==== Reading text ====
Our I-Team investigation revealed some of the Controllers findings — including that LAHSA put only 14% of people it contacted into shelters, 4% into permanent housing, 6% into substance abuse treatment, and 4% into mental health treatment, falling well short of its stated goals. Galperin says the city also needs to use more real time data on homelessness, much like the LAPD does on crime.

"I go out with outreach teams every week," Mayor Eric Garcetti said.

Garcetti said while he agreed with some of the audit's recommendations, he disagreed with how the it measured LAHSA's progress on housing.

"LAHSA isn't the only agency that houses people. Our veterans administration — I just cited that we've housed over 10,000 veterans — that is something that is federal government and local government together," Garcetti said.

The controller's findings state that only 167 people were moved into permanent supportive housing, but LAHSA officials say that number is taken out of context, and that thousands have been placed throughout the system. LAHSA officials now say substance abuse and mental health referrals are not good ways to measure effectiveness.

"We don't see people often going straight from the street to permanent housing. We often see people engaging some sort of shelter program first so it's hard to make a direct correlation," LAHSA chief program officer Heidi Marston said.

LAHSA also clarified that the number of homeless people they've reached out to is 6,634, and out of those people, 167 were linked to permanent housing.

The controller said this audit did not address the city's handling of Measure HHH, the billion dollar bond measure meant to create 10,000 units of housing — none of which have opened yet. He says that report will come later.
==== Source data ====
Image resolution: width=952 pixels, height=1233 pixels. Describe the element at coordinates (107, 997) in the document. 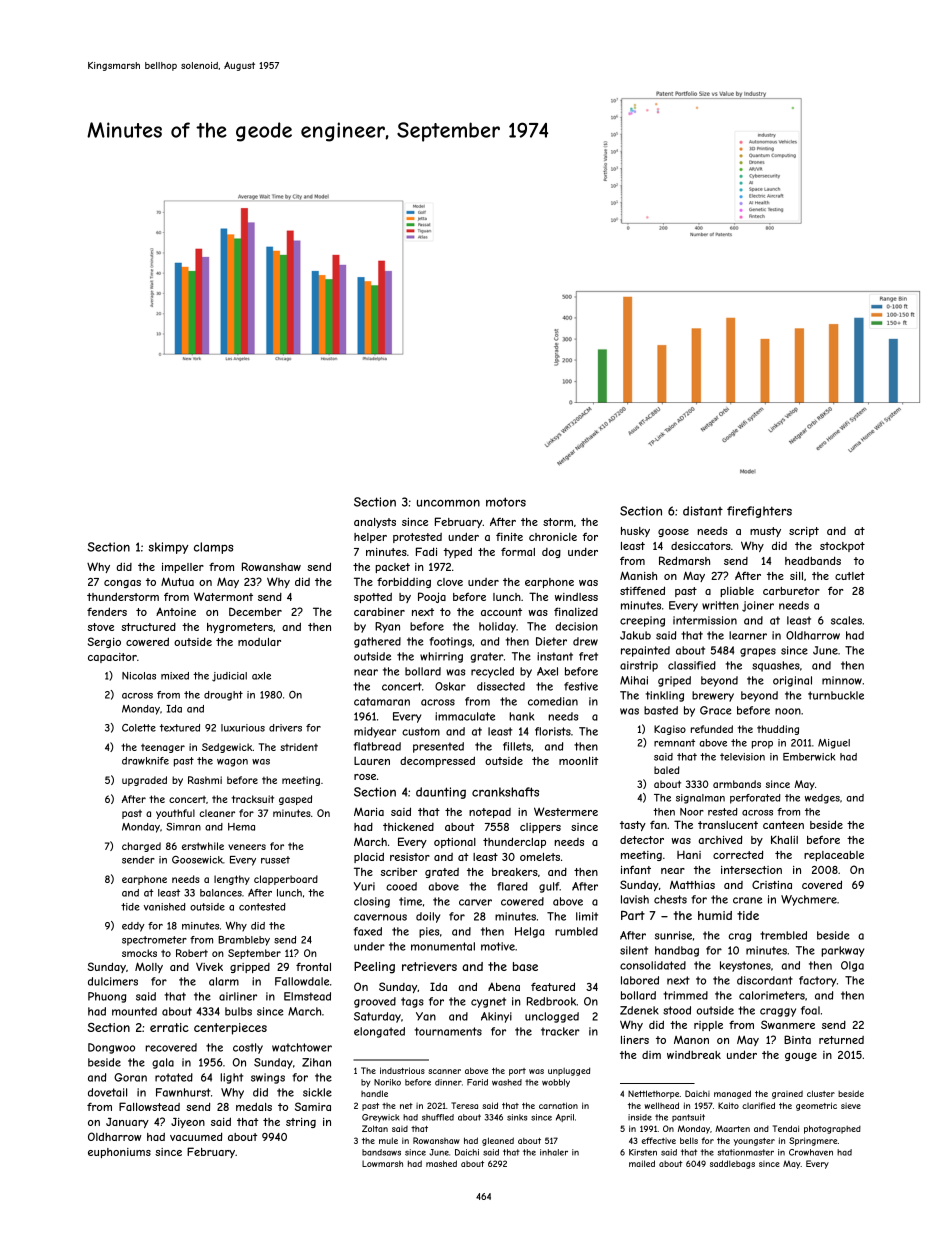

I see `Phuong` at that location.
====
Work to complete:
(A) Please extract the stretch from "Garcetti said while" through "to measure effectiveness." in the article on the LAHSA audit.
(B) Write what comes next in the article on the LAHSA audit, picking up after its final sentence.
The lines come from a separate source unrelated to the article on the LAHSA audit.

Task responses:
(A)
Garcetti said while he agreed with some of the audit's recommendations, he disagreed with how the it measured LAHSA's progress on housing.

"LAHSA isn't the only agency that houses people. Our veterans administration — I just cited that we've housed over 10,000 veterans — that is something that is federal government and local government together," Garcetti said.

The controller's findings state that only 167 people were moved into permanent supportive housing, but LAHSA officials say that number is taken out of context, and that thousands have been placed throughout the system. LAHSA officials now say substance abuse and mental health referrals are not good ways to measure effectiveness.

(B)
Read LAHSA's full response below:

"Today the Los Angeles City Controller released a report that examines one City of Los Angeles outreach contract representing $3.5 million (6%) of the total outreach allocation and less than 1% of LAHSA's total budget.

LAHSA welcomes public oversight and scrutiny, which is invaluable to a system undergoing massive growth. None of this work could be possible without close collaboration among City, County and community-based partners, and none of it could be possible without openness to uncomfortable criticism.

"The day-to-day work of connecting with people on the street requires passion and patience: forming bonds with our most vulnerable," said Peter Lynn, Executive Director of LAHSA. "These are individuals and families for whom the system has failed. Its pace can be frustrating, but by the measurements that matter, Los Angeles City and County have invested in programs that are reaching more people than ever before. LAHSA will continue to do this work. As more permanent and bridge housing come online, we will have more success helping our neighbors come indoors."

Unfortunately, this report is misleading. It ultimately says nothing about LAHSA's outreach efforts, which contacted record numbers of our homeless neighbors in the year it studied. Instead, it notes that certain metrics were ill-suited to evaluating that work, while ignoring measures that show effectiveness. The work today proceeds with better data collection and metrics, but the Controller's report misleads the public if they get the impression that LAHSA's work has been less than effective.

An audit of one contract does not stand in for the results of an entire system. This report discusses difficulties in setting metrics and collecting data, but does readers a disservice to the extent that it implies poor results on the ground. Numbers appear without context; for example, multiple outlets have already reported that "only 167 people moved into permanent housing" (p. 25) without noting that the number is out of a small subset of 4,199 (chart, p. 26). In fact, LAHSA reported 17,558 placements in 2017 and 21,631 for 2018 systemwide. Further, the report evaluates legacy procedures that do not reflect the current operations of LAHSA outreach teams.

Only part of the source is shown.